A primeira semana de julho de 2025 testemunhou um avanço significativo em inteligência artificial e robótica, à medida que pesquisadores demonstraram máquinas com habilidades inéditas de antecipar movimentos e ajustar estratégias em ambientes dinâmicos.
No centro desse avanço está o ANYmal-D, um robô quadrúpede desenvolvido pela ETH Zurich capaz de jogar badminton autonomamente contra oponentes humanos. O robô emprega um sistema de controle inovador baseado em aprendizado por reforço, que lhe permite rastrear, prever e devolver o volante com habilidade. Seu "cérebro" sofisticado possibilita acompanhar a trajetória do volante, antecipar seu caminho e se mover rapidamente pela quadra para interceptá-lo e devolvê-lo. Essa conquista, detalhada na revista Science Robotics, demonstra o potencial de robôs com pernas para tarefas dinâmicas que exigem percepção precisa e respostas corporais rápidas.

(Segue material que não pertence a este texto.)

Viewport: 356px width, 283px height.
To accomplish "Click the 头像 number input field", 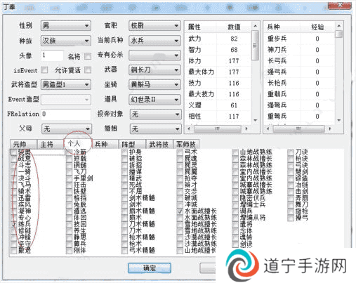I will click(x=52, y=55).
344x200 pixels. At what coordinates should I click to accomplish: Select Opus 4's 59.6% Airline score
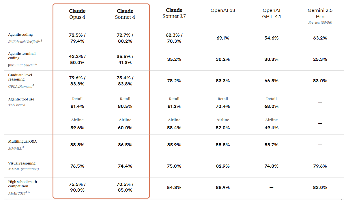(77, 128)
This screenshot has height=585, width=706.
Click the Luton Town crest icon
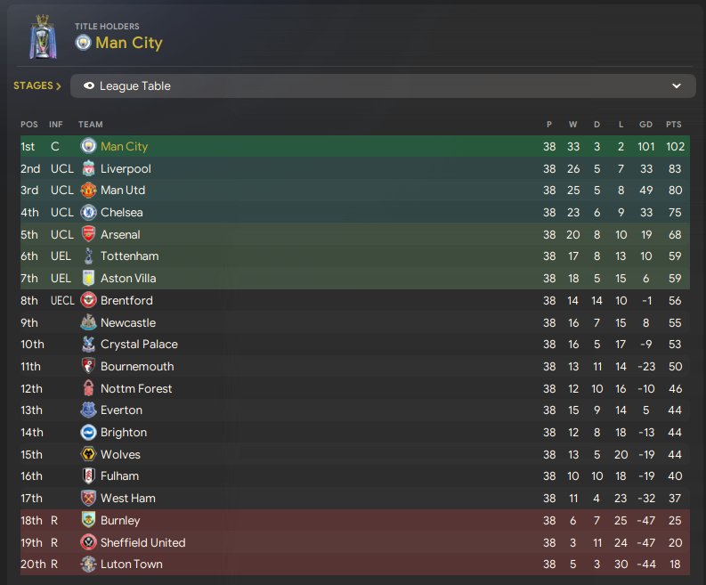point(88,564)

O robô é equipado com uma câmera estéreo para percepção visual e um braço dinâmico para manejar a raquete de badminton, exigindo sincronização precisa entre percepção, locomoção e movimentos do braço. Os pesquisadores treinaram o sistema utilizando aprendizado por reforço, permitindo que o robô desenvolvesse estratégias eficazes por meio de experimentação e interação com o ambiente. Em testes contra jogadores humanos, o ANYmal-D demonstrou capacidade de se movimentar eficientemente pela quadra, devolvendo jogadas em diferentes velocidades e ângulos, e sustentando trocas de até 10 rebatidas consecutivas.

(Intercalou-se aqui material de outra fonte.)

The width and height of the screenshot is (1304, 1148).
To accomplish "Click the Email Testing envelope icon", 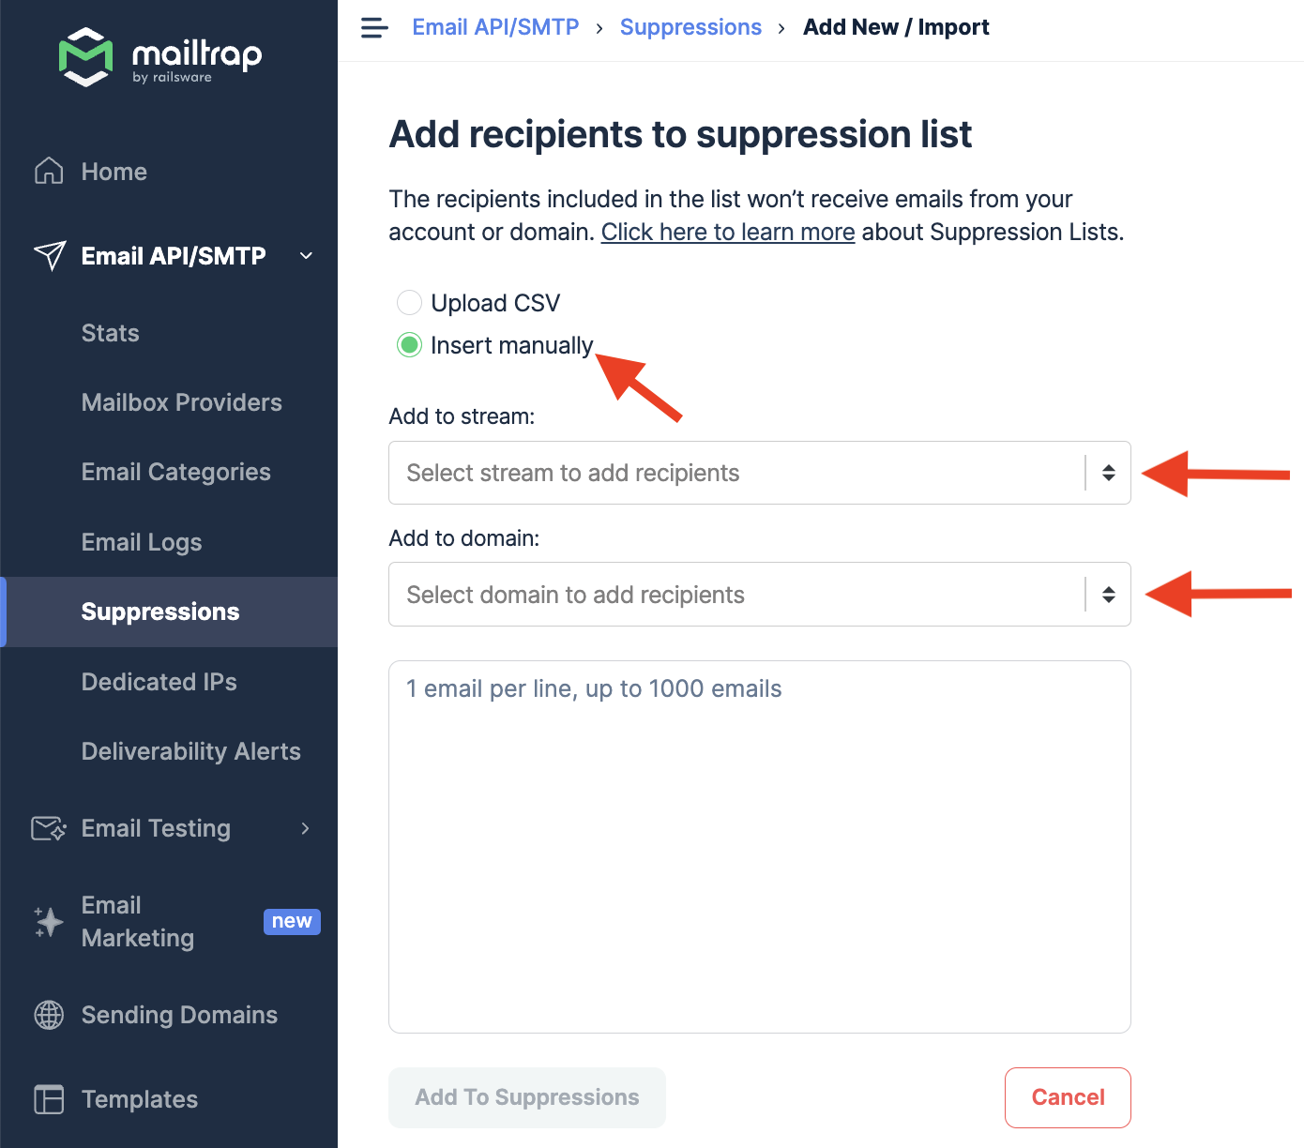I will click(49, 828).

Essa inovação representa mais do que uma curiosidade tecnológica. O robô quadrúpede utiliza visão, dados de sensores e aprendizado de máquina para antecipar movimentos e ajustar sua estratégia, apontando para o futuro da colaboração entre humanos e robôs em esportes e treinamentos. O projeto combina robótica física com raciocínio avançado de IA, abrindo novas possibilidades para máquinas que possam trabalhar ao lado de humanos em ambientes complexos e imprevisíveis.

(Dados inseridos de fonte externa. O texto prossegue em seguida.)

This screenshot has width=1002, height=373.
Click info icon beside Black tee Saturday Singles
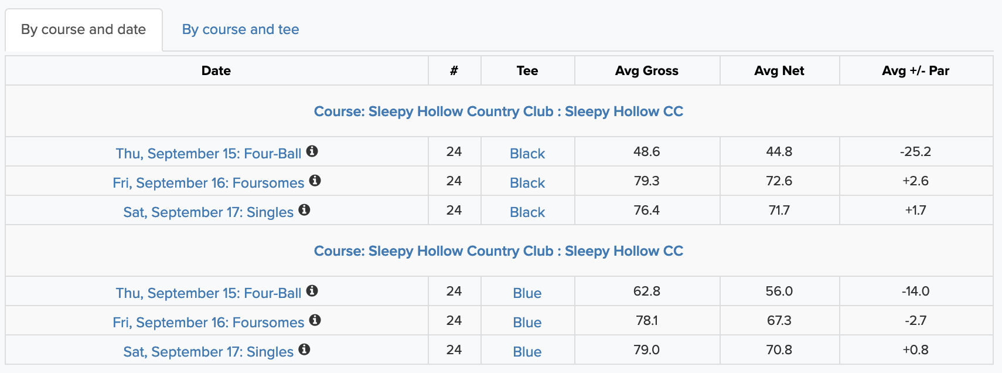point(304,210)

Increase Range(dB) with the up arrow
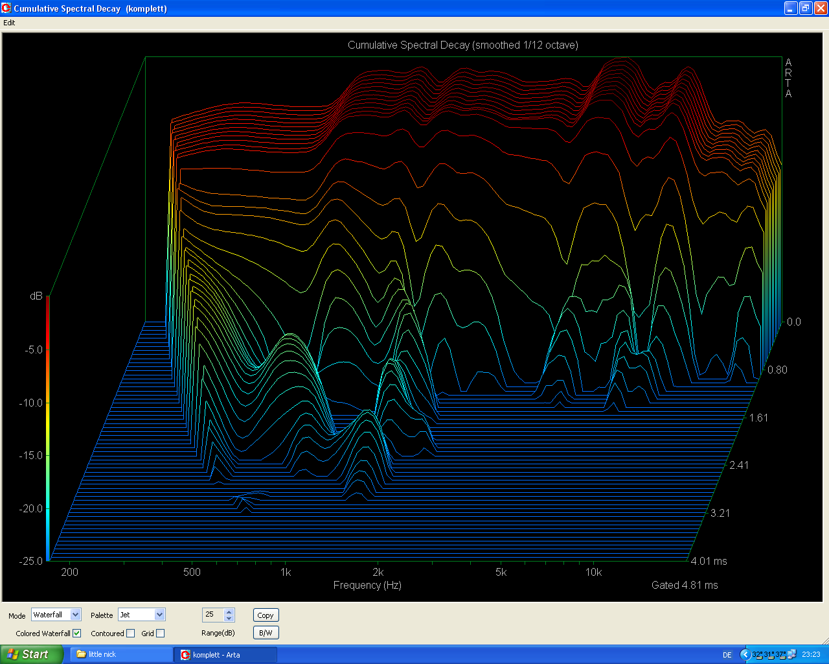tap(229, 611)
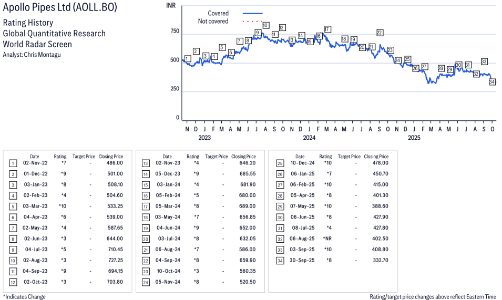Click chart marker 1 at the line's start
The width and height of the screenshot is (502, 300).
click(x=187, y=58)
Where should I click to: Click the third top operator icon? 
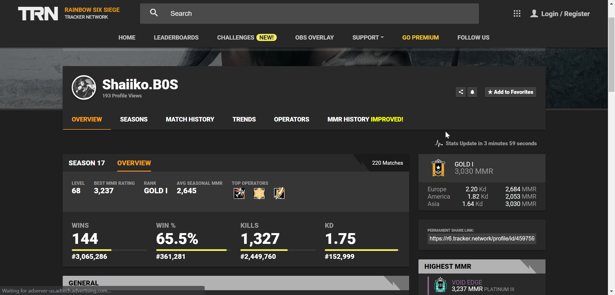(x=279, y=194)
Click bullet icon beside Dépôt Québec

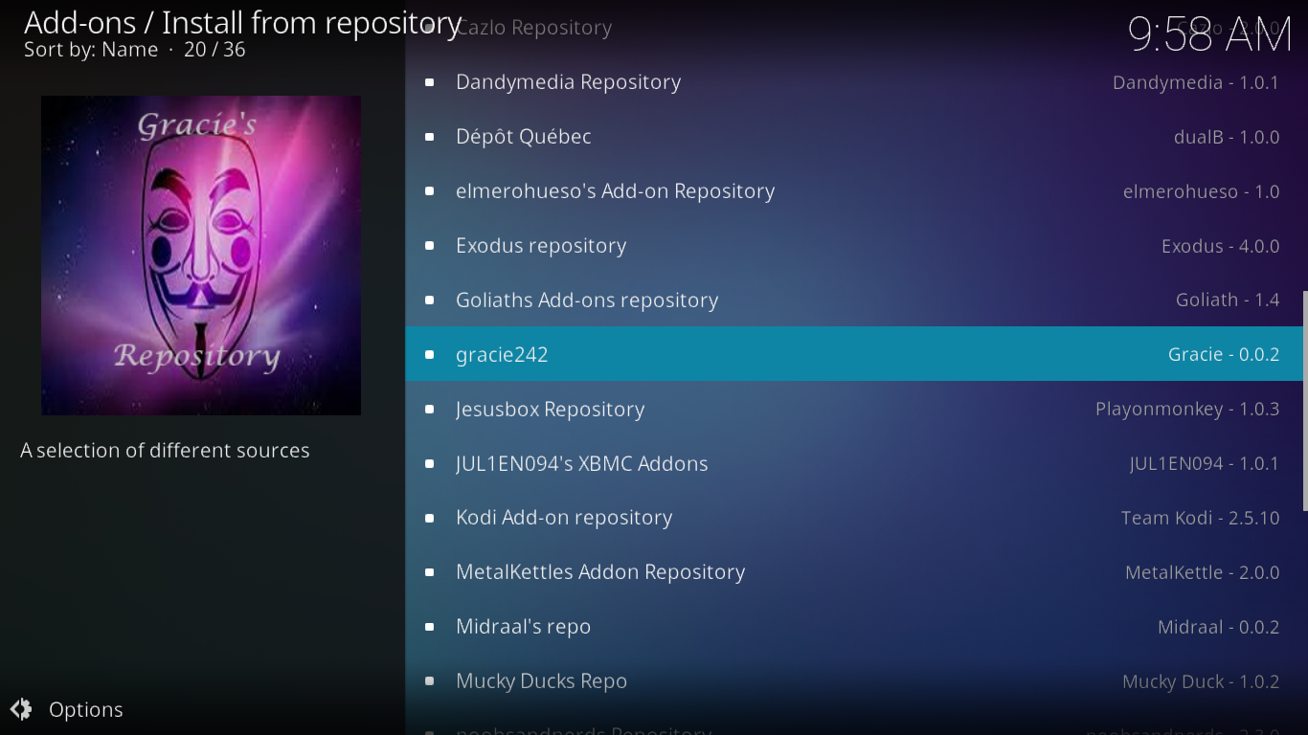430,137
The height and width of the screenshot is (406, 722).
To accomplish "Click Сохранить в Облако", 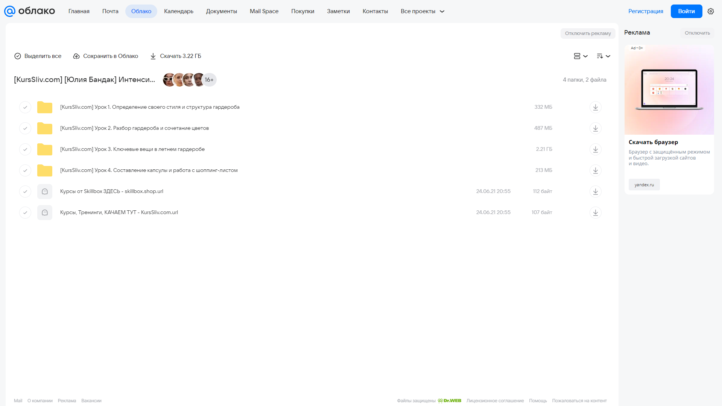I will (x=106, y=56).
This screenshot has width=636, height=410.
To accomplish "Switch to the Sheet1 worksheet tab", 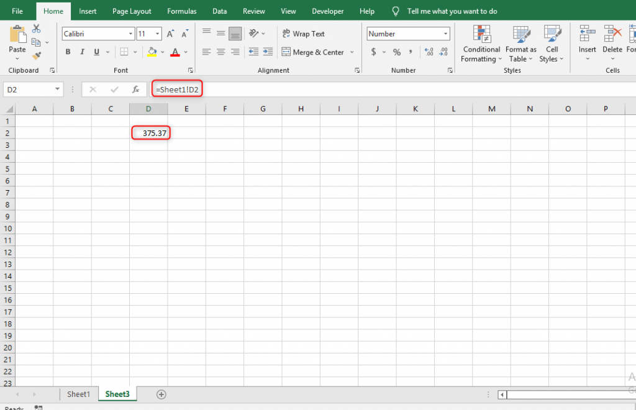I will pos(78,394).
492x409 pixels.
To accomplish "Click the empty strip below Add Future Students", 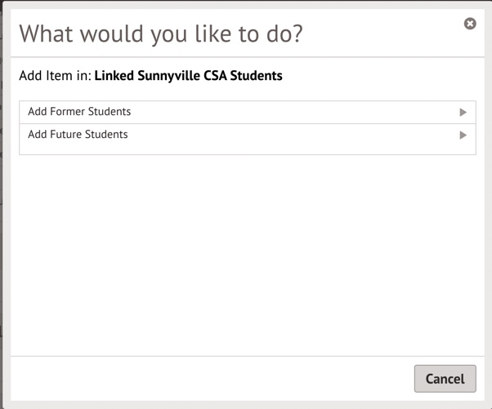I will click(247, 150).

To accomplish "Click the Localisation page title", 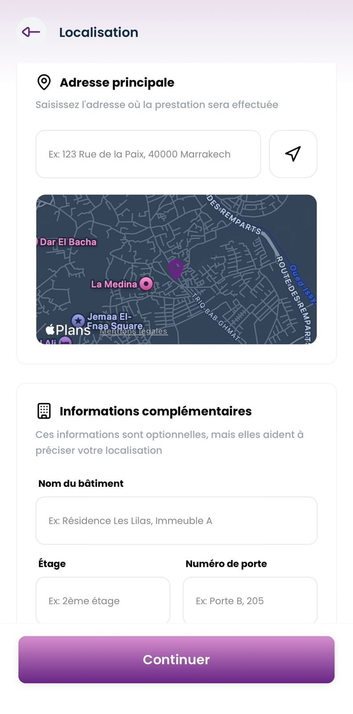I will point(99,32).
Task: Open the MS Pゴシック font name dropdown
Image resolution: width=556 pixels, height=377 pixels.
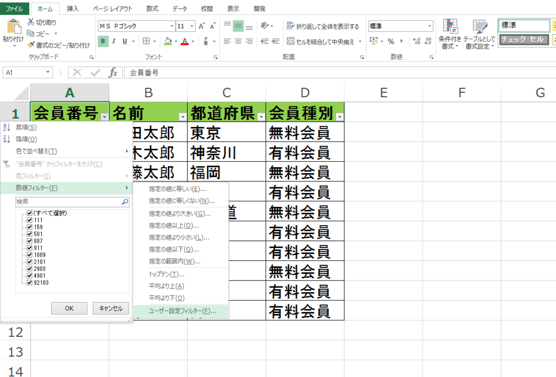Action: pos(172,25)
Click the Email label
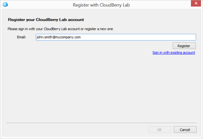Viewport: 203px width, 139px height. (x=21, y=37)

Roboticistas alcançaram grandes avanços em como robôs aprendem e se adaptam. Um dos principais progressos envolve a combinação de diferentes tipos de dados para torná-los úteis aos robôs. Por exemplo, pesquisadores podem coletar dados de humanos realizando tarefas enquanto usam sensores, combinar com dados de teleoperação de humanos controlando braços robóticos e complementar com imagens e vídeos da internet de pessoas realizando ações semelhantes. Ao fundir essas fontes de dados em novos modelos de IA, os robôs ganham uma vantagem significativa em relação aos treinados por métodos tradicionais. Ver múltiplas formas de realizar uma mesma tarefa facilita para os modelos de IA improvisarem e determinarem os próximos passos adequados em situações do mundo real. Isso representa uma mudança fundamental na forma como robôs aprendem.
Esse é um aspecto importante da manufatura com IA atualmente. Avanços em aprendizado por reforço permitiram que robôs físicos tomem decisões e executem tarefas físicas complexas, desde pendurar camisetas em cabides até preparar massa de pizza. Essa fusão de IA generativa e robótica expandiu radicalmente as aplicações potenciais nos negócios, saúde, educação e entretenimento, sugerindo um futuro em que máquinas inteligentes se integrem perfeitamente ao nosso cotidiano.